While the research team found that the size of a city doesn't necessarily relate to whether and to what degree its transit agency participates in social media, the age of the population does. No surprise here, agencies in cities with younger people engage more with social media than those where the population is older.

"I think one of the biggest takeaways we gleaned from the study was that transportation agencies want a set of standardized social media practices and methods of measuring their effectiveness," Liu said. "We saw a clear need for a playbook of best practices to guide social media programs. And to a lesser degree, we found that agencies are interested in comparing notes with colleagues in other cities. At this point, however, the lack of standardized procedures and policies make it difficult to compare what agencies are doing and how effective their efforts are from one place to the next."

The recent uproar in the news over the unusual @SFBART tweets highlights that new media enables government agencies to communicate with the public through outlets still considered untraditional by many organizational standards. And in this burgeoning era of online communication, there are no formal rules or established decorum to dictate how the discourse should proceed. Nevertheless, Liu's research points out that various transit agencies are taking similar approaches to communicate with the public through social media and evaluate their efforts' effectiveness.
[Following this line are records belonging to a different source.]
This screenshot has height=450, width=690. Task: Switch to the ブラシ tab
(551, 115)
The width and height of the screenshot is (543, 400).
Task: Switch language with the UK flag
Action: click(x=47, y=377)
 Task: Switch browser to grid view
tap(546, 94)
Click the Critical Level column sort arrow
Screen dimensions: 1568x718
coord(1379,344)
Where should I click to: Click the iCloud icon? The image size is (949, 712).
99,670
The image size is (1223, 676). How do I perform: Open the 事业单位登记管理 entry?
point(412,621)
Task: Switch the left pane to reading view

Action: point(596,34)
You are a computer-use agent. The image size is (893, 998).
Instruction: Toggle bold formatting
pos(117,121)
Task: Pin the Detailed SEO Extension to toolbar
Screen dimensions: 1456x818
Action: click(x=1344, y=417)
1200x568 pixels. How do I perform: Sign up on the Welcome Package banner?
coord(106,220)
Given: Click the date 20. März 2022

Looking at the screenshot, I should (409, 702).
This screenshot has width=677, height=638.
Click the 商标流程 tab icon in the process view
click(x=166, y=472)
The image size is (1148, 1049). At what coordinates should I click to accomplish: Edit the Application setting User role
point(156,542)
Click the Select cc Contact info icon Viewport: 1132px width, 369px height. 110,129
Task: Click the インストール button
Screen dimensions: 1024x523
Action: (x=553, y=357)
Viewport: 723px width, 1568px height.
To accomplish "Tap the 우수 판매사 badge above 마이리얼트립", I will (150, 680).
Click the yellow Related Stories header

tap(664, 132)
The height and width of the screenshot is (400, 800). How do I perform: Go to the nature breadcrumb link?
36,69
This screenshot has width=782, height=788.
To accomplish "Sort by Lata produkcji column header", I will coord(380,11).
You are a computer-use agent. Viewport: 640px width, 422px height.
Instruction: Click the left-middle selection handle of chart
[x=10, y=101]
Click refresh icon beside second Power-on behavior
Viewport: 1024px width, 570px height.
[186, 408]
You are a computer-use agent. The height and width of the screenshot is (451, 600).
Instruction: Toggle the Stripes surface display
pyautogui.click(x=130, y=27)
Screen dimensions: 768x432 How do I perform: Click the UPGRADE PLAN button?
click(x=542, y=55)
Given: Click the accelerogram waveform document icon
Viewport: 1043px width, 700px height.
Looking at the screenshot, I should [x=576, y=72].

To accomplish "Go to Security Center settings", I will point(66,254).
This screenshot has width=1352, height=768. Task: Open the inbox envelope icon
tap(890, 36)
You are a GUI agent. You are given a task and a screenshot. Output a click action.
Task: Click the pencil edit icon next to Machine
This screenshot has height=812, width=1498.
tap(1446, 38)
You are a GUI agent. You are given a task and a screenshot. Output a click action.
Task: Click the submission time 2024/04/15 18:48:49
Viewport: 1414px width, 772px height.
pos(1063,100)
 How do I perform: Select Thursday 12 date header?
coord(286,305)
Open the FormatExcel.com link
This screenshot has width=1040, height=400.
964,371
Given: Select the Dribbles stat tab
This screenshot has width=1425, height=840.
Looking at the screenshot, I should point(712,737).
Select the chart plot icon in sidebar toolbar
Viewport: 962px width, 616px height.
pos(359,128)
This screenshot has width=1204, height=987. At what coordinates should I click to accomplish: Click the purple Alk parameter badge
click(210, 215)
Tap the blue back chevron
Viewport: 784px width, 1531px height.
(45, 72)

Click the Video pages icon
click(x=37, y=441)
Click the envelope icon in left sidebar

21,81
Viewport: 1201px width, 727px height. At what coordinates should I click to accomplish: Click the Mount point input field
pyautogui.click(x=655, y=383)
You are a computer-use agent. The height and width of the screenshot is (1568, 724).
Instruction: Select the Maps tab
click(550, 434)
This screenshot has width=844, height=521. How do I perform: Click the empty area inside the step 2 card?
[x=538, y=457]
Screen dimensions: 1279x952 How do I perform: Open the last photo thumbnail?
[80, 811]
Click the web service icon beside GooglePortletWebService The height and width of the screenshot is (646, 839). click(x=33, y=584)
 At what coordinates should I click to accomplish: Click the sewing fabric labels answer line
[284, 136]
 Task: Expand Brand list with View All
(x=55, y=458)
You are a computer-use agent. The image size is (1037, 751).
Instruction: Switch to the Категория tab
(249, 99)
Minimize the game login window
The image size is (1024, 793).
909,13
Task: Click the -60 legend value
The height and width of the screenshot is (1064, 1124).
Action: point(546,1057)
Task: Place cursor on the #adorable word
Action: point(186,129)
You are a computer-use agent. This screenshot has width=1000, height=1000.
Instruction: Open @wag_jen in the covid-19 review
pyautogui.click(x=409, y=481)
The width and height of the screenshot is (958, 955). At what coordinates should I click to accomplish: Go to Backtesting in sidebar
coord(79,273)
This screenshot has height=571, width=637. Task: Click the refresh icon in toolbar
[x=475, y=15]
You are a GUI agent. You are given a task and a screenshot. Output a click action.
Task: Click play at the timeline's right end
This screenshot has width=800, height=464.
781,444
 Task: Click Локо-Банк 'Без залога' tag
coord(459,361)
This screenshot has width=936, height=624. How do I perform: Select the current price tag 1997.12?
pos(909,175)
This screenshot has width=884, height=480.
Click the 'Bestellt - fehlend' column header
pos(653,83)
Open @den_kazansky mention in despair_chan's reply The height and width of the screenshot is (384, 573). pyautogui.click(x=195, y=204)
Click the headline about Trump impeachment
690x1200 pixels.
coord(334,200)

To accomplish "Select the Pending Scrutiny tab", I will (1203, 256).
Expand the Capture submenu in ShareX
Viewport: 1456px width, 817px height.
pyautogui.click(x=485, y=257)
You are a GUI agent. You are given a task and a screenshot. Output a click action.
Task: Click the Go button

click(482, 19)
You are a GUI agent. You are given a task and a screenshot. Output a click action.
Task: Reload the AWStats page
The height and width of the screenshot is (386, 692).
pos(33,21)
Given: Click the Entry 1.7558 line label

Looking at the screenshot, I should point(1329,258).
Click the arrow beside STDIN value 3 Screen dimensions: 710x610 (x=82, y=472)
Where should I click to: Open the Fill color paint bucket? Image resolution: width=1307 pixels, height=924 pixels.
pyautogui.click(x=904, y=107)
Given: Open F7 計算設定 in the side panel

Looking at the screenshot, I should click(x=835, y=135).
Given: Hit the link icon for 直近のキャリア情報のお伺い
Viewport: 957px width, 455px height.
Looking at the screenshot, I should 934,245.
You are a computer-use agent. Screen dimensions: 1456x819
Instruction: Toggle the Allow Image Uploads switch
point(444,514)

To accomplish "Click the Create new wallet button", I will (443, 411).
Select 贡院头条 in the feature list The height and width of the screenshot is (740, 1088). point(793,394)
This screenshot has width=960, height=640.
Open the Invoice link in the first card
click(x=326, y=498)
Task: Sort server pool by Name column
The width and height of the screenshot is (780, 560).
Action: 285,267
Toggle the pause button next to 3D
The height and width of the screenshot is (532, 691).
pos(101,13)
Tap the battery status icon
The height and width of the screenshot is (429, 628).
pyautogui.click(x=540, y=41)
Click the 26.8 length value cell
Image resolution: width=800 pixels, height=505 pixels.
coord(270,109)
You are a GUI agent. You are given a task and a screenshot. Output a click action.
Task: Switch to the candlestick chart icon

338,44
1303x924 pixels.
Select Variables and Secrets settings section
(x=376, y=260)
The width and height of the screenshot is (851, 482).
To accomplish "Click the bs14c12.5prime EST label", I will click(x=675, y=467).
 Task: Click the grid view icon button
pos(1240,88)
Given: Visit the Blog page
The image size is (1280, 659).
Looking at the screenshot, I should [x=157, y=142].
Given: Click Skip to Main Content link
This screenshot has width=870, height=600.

Though just an initial step,  Liu thinks the research can help transportation agencies identify common themes, practices, and measures of success that will improve how they use social media to reach their customers. The next step in the process,  Liu explained, is to conduct similar surveys with universities and hospitals to see if there are any similarities to uncover in their social media strategy and evaluation approaches. In the long run, she noted, the goal is to contribute to our understanding of the economic value social media adds to organizations' operations whose mission it is to serve the public.